6. Non-Solicitation;
Confidentiality and Non-Competition. Executive acknowledges
and agrees that (i) following provisions of the Employment Agreement each
survives this Agreement, (ii) such provisions are hereby reaffirmed and
incorporated herein by reference, and (iii) he will strictly comply with each
and every such provision: Sections 5 (Non-Solicitation), 6
(Confidentiality), 7 (Non-Competition) and 8 (Remedies).
7. Legal
Process. If Executive is served with legal process or other
request purporting to require Executive to testify and/or produce documents at a
legal proceeding involving any of the Company Entities, Executive shall (i)
refuse to provide testimony or documents absent a subpoena, court order or
similar process from a regulatory agency; (ii) promptly notify the Company of
such legal process or other request; and (iii) promptly deliver to the Company a
copy of all legal papers and documents served upon Executive and – prior to
producing such documents – any and all documents that are responsive to such
legal process or request.
8. Non-Disparagement.
(a) From and
after the Termination Date for a period of six months, except to the extent
required by law or under legal process, the Executive agrees not to (i) in any
way publicly disparage the Company, its Affiliates or their respective
shareholders, officers, directors, or employees, (ii) act in a manner reasonably
likely to cause embarrassment or public humiliation to such entities or persons,
or (iii) make any public statement or take any action that is reasonably likely
to be adverse, inimical or otherwise detrimental to the interests of such
entities or persons.
(b) From and
after the Termination Date for a period of six months, except to the extent
required by law or under legal process, the Company agrees to use commercially
reasonable efforts to cause its directors and executive officers not to (i) in
any way publicly disparage the Executive, (ii) act in a manner reasonably likely
to cause embarrassment or public humiliation to the Executive, or (iii) make any
public statement or take any action that is reasonably likely to be adverse,
inimical or otherwise detrimental to the interests of the
Executive.
9. Non-Admission of
Liability. This Agreement and the release contained herein
shall not be construed as evidence nor an admission of any wrongdoing or
violation of any law, regulation, rule or agreement.
10. Equitable Remedies and
Waiver. Each Party recognizes that irreparable injury will result to the
other Party if a Party breaches any provision of this Agreement, and the Parties
agree that if any Party should engage, or directly cause any other person or
entity to engage, in
11. any act
in violation of any provision of this Agreement, then the non-breaching Party
shall be entitled, in addition to any other remedies, damages and relief as may
be available under applicable law, to seek an injunction prohibiting the
breaching Party from engaging in any such act or specifically enforcing this
Agreement, as the case may be. It is understood and agreed that no
failure or delay by the non-breaching Party in exercising any right, power or
privilege under this Agreement shall operate as a waiver thereof, nor shall any
single or partial exercise thereof preclude any other or further exercise
thereof or the exercise of any right, power or privilege under this
Agreement.

★ ★ ★ ★ ★

JOBS:
- a) Answer these questions from the agreement text:
(i) For how long after the Termination Date does the Executive's non-disparagement obligation run?
(ii) Which sections of the Employment Agreement does the Executive reaffirm?
(iii) What must the Executive refuse to provide without a subpoena, court order or similar process from a regulatory agency?
- b) For each statement, say yes or no on whether the agreement text supports it, and quote the words that decide it:
(i) The Company guarantees that its directors and executive officers will not disparage the Executive.
(ii) The Agreement may be treated as an admission of wrongdoing.
(iii) A delay by the non-breaching Party in exercising a right under the Agreement does not waive that right.
- c) Write the next part of the agreement text, picking up after its final sentence.

GIVEN DATA:
★ ★ ★ ★ ★

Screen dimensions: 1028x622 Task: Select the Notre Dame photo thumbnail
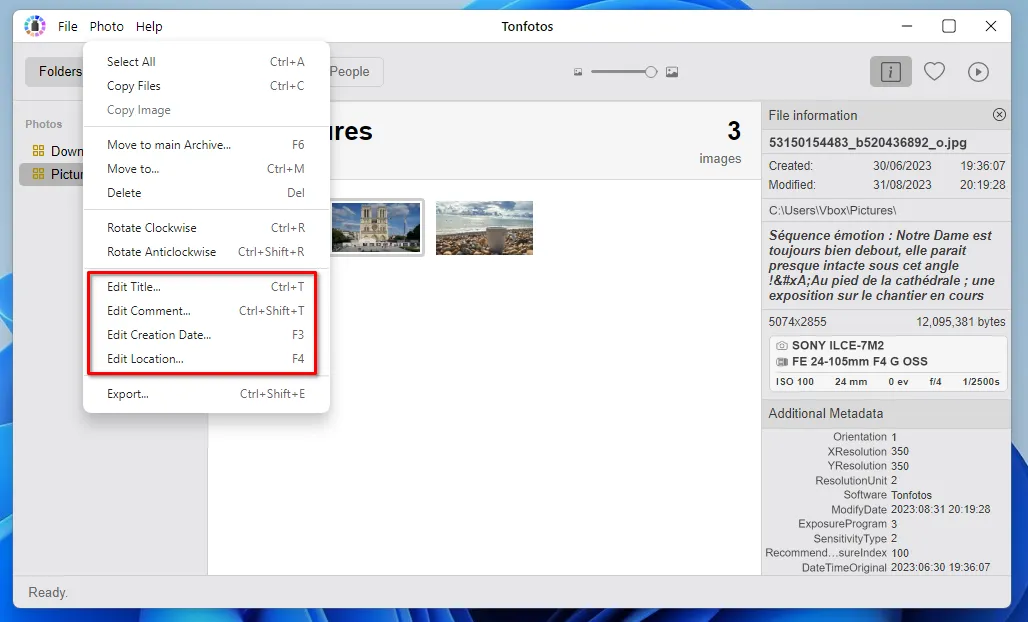coord(377,227)
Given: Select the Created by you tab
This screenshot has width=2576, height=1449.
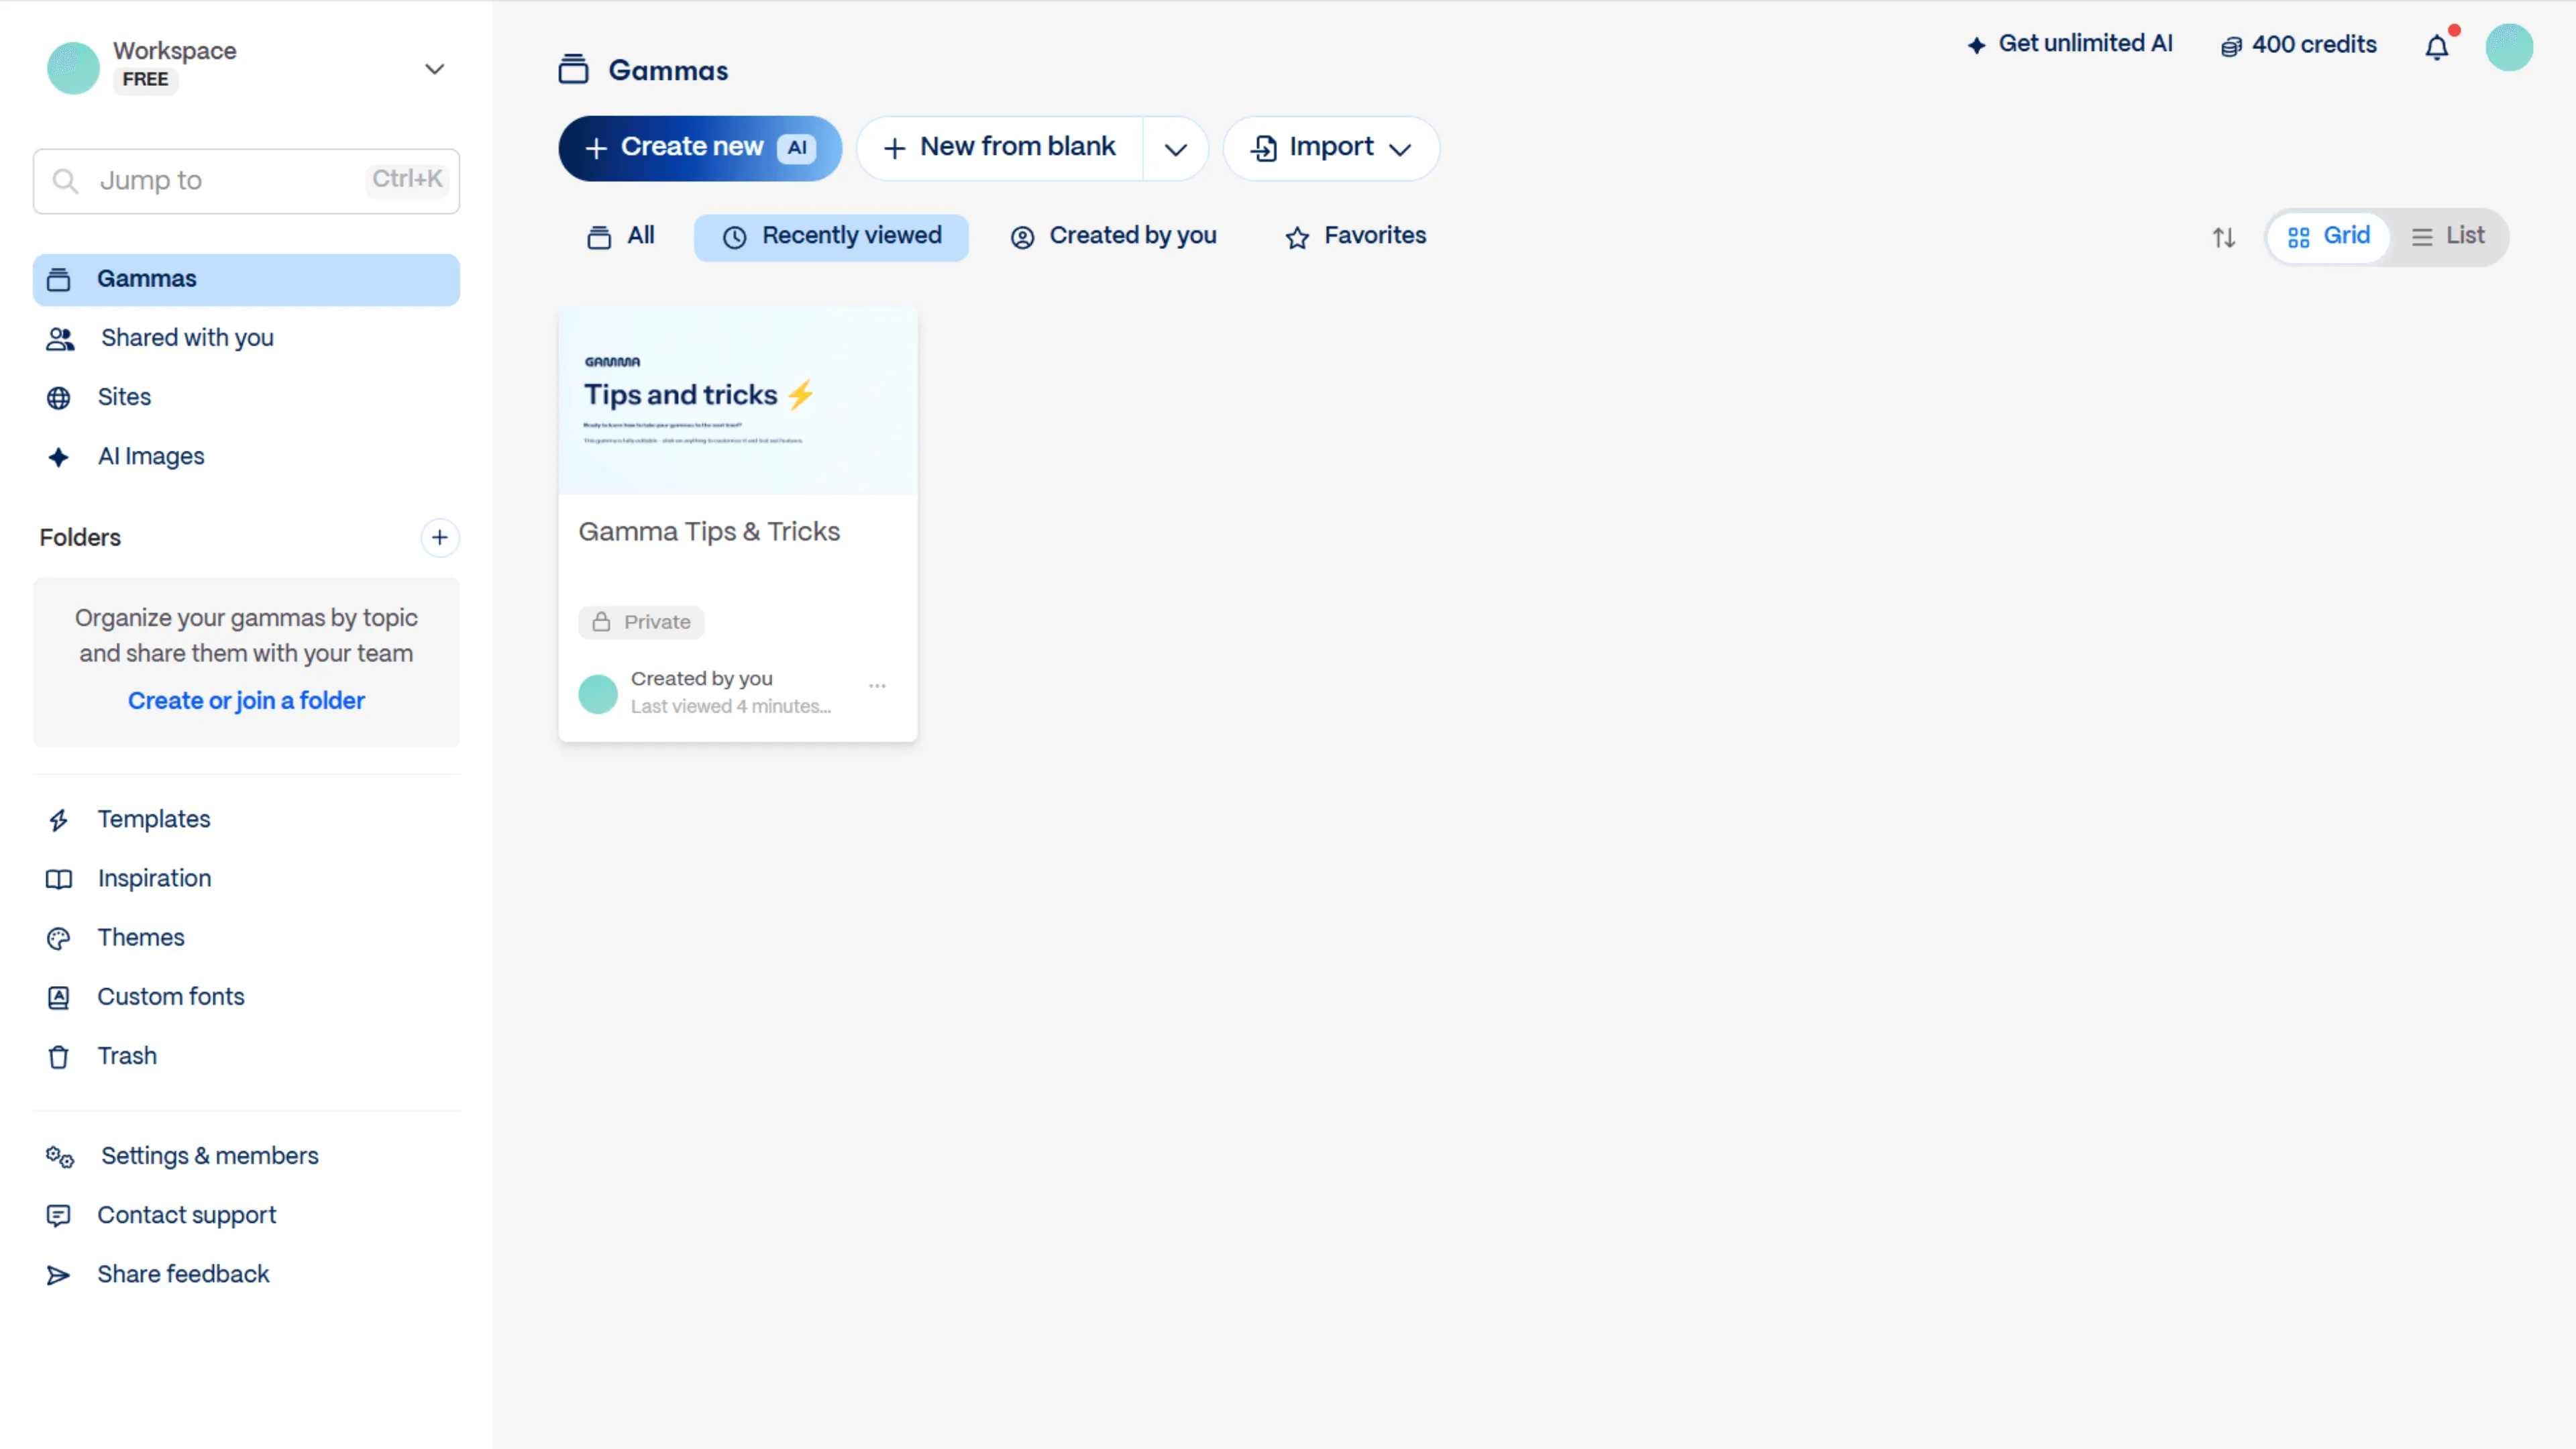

★ ★ ★ ★ ★

ANSWERS TO THE EXERCISES:
- a)
(i) Six months.
(ii) Sections 5 (Non-Solicitation), 6 (Confidentiality), 7 (Non-Competition) and 8 (Remedies).
(iii) Testimony or documents.

- b)
(i) No: "the Company agrees to use commercially reasonable efforts to cause its directors and executive officers not to"
(ii) No: "shall not be construed as evidence nor an admission of any wrongdoing"
(iii) Yes: "no failure or delay by the non-breaching Party in exercising any right, power or privilege under this Agreement shall operate as a waiver thereof"

- c)
12. Severability and Blue
Penciling. If any provision of this Agreement is held to be
invalid, the remaining provisions shall remain in full force and
effect. However, if any court determines that any covenant in this
Agreement or incorporated herein by reference from the Employment Agreement,
including, without limitation, any restrictive covenant or any part thereof, is
unenforceable because the duration, geographic scope or restricted activities
thereof are overly broad, then such provision or part thereof shall be modified
by reducing the overly broad duration, geographic scope or restricted activities
to the maximum extent enforceable by law and, in such modified form, such
provision shall be enforced.
13. Choice of Law and
Forum. This Agreement shall be interpreted and enforced in
accordance with the laws of the State of Florida, without reference to its
conflicts of laws principles. The Parties hereby irrevocably consent
to the exclusive jurisdiction of the state or federal courts sitting in
Jacksonville, Florida in connection with any controversy or claim arising out of
or relating to this Agreement, Executive’s employment with the Company and/or
the termination of such employment, and hereby waive any claim that such forum
is inconvenient or otherwise improper. Each Party hereby agrees that
any such court shall have in
personam jurisdiction over it and consents to service of process in any
matter authorized by Florida law.
14. Successors and
Assigns. This Agreement shall be binding upon and shall inure
to the benefit of the Parties and their respective heirs, successors,
representatives and assigns, provided, however, that this Agreement is
assignable to any legal successor of the Company but this Agreement may not be
assigned by Executive. Nothing herein limits the right of Executive’s
estate to receive all consideration provided for in this Agreement should
Executive become deceased during the Compensation Period.
15. Return of Company
Property. The Executive acknowledges and agrees that he has
delivered to the Company, without retaining any copies thereof, all evidence of
the Confidential Information, including, without limitation, all notes,
memoranda, records, files and other documents. The Executive hereby
further acknowledges and agrees that he has returned to the Company all other
property of the Company or its respective affiliates that was in the possession
or control of the Executive.
16. Entire
Agreement. With the exception of (i) the terms of the a21
stock incentive plan and (ii) the terms of the Employment Agreement that survive
the termination of Executive’s employment with the Company pursuant to Section 6
above, which terms are hereby reaffirmed by Executive and incorporated herein in
full by this reference, this Agreement constitutes the entire understanding and
agreement between the Executive, the Company with regard to all matters
contained herein, and supersedes all prior agreements and understandings among
the Parties with respect to its subject matter. This Agreement may
not be changed, modified, superseded or canceled except by a written agreement
that has been signed by the Executive and by a duly authorized officer of the
Company.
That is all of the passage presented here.